Your instructions: Repeat exactly the line that contains "The width and height of the screenshot is (1645, 632)." and every line below it to the end of the material, omitting all others.
........
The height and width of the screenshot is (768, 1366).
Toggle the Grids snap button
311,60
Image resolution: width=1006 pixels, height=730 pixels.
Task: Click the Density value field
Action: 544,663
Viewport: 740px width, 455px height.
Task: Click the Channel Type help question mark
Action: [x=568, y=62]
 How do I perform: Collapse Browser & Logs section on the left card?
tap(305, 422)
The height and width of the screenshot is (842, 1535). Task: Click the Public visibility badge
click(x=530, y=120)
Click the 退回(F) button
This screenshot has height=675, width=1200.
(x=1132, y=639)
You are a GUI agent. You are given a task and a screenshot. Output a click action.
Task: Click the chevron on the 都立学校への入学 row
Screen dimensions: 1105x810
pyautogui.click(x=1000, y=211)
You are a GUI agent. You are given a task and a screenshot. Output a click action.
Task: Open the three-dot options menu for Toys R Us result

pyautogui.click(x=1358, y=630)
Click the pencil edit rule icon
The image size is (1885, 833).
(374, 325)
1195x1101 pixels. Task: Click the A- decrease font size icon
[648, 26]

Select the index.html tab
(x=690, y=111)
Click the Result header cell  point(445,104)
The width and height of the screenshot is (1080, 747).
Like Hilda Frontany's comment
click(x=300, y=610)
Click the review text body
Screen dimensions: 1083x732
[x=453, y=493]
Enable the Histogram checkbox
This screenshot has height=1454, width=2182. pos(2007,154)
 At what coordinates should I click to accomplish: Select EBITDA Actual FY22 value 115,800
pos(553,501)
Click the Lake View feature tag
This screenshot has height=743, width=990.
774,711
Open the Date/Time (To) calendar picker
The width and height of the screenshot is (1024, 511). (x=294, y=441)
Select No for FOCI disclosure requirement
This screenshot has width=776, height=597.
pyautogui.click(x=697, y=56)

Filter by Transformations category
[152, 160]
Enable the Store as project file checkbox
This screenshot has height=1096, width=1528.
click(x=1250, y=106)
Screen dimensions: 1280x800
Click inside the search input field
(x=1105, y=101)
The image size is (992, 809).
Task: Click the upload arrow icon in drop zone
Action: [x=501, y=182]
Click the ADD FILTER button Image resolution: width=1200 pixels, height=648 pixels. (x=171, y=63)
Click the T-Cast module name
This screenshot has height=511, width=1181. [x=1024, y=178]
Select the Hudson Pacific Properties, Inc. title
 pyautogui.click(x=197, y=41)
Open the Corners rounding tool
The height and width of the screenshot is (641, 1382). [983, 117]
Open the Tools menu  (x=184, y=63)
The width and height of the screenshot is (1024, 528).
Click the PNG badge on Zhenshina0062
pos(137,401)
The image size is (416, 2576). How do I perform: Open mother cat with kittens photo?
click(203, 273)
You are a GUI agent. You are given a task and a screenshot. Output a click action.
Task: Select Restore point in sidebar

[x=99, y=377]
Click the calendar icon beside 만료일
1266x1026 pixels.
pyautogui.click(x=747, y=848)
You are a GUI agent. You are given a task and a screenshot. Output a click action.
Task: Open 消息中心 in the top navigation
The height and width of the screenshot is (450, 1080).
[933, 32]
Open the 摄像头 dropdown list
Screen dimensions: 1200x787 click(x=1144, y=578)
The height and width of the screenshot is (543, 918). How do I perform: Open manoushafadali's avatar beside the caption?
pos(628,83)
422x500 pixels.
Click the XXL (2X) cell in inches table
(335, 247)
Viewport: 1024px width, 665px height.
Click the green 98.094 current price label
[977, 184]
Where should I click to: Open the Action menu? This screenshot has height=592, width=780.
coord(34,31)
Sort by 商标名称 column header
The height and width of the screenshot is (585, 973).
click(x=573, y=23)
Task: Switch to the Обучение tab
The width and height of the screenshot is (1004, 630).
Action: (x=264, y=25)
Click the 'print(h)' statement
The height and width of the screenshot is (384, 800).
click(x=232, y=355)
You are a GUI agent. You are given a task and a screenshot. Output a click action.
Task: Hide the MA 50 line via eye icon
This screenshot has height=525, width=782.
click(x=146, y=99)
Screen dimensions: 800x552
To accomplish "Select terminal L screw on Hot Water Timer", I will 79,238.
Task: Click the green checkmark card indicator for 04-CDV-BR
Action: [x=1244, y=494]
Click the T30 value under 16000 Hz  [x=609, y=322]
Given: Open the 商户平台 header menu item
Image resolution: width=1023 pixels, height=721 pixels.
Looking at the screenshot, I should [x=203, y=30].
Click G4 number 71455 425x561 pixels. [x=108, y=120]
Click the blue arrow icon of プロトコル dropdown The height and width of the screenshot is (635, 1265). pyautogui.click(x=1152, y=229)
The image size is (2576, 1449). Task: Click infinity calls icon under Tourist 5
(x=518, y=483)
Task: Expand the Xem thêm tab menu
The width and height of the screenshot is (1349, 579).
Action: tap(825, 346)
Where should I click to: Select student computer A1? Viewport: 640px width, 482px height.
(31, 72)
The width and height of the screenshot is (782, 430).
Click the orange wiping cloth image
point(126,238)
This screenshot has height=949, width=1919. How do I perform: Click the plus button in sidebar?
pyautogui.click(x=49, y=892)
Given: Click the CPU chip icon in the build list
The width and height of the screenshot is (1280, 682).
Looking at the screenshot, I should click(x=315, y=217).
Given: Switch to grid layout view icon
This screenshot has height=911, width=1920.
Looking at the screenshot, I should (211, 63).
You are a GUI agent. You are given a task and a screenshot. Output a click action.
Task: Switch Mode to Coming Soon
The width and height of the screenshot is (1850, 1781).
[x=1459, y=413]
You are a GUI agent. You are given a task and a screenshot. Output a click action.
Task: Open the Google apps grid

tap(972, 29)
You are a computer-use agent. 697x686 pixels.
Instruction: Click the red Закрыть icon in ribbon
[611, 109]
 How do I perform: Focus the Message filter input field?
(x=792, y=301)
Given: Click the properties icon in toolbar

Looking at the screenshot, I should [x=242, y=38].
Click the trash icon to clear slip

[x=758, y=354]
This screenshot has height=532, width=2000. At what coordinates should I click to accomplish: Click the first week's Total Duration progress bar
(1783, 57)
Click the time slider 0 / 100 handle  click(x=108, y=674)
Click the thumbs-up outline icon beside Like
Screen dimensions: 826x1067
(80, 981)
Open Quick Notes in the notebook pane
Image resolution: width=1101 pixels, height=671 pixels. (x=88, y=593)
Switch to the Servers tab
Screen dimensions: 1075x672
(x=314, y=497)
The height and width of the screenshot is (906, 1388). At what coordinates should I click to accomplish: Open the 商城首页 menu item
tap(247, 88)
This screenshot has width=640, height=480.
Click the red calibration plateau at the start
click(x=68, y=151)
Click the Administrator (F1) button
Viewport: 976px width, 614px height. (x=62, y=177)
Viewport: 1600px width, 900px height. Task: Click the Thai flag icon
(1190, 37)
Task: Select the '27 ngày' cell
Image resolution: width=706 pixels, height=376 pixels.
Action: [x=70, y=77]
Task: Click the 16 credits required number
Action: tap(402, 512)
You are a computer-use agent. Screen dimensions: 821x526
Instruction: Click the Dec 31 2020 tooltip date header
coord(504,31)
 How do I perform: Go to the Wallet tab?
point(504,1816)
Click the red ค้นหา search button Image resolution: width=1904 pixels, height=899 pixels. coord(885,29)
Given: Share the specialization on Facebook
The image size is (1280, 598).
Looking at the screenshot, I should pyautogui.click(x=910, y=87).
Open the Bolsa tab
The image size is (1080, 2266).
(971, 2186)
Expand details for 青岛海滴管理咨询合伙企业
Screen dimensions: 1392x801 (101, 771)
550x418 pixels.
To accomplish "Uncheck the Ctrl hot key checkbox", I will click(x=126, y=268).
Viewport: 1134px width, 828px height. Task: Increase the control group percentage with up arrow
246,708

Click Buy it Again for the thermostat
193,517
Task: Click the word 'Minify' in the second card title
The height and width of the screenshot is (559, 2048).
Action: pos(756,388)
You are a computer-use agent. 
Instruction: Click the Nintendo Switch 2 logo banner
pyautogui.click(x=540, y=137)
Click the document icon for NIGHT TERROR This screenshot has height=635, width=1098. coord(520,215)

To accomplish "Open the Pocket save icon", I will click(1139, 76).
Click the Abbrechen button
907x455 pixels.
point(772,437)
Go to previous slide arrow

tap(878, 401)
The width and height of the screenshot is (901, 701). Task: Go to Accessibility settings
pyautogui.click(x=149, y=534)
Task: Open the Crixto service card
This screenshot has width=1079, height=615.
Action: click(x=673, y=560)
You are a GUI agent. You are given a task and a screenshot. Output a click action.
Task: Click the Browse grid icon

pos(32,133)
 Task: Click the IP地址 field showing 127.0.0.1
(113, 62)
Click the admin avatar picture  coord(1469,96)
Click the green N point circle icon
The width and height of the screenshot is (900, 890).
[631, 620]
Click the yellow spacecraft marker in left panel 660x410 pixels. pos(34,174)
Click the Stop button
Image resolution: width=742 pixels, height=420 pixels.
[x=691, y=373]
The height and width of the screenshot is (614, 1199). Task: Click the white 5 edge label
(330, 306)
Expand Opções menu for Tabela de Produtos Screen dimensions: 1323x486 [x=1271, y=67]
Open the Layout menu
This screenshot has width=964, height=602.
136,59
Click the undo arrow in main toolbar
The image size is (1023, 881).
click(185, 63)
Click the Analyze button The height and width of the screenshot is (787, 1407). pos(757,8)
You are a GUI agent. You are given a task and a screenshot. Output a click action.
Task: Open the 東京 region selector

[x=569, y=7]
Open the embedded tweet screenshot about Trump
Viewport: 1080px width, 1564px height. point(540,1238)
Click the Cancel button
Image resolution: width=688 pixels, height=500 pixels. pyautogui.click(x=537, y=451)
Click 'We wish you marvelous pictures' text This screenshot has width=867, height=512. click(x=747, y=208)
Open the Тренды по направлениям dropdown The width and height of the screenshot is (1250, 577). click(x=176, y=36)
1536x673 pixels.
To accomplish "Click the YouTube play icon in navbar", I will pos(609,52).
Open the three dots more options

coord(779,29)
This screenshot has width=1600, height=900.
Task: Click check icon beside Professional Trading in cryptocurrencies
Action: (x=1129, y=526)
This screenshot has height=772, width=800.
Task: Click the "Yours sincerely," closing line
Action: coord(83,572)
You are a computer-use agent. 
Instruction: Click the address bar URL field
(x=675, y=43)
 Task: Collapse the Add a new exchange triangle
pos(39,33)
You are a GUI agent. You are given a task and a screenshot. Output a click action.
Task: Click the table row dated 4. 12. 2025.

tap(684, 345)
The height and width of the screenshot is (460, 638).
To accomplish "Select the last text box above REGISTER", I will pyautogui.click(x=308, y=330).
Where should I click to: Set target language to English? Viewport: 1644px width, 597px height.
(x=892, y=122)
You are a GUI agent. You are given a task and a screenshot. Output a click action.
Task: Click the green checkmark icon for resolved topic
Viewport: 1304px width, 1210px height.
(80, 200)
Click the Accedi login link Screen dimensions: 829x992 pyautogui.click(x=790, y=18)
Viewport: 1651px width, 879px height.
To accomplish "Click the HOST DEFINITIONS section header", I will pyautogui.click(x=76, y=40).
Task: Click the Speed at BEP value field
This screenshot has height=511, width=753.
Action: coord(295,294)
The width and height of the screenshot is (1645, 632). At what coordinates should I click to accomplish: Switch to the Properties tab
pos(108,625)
........
Solution:
The width and height of the screenshot is (1645, 632). At what coordinates should I click to accomplish: Switch to the Properties tab
pos(108,625)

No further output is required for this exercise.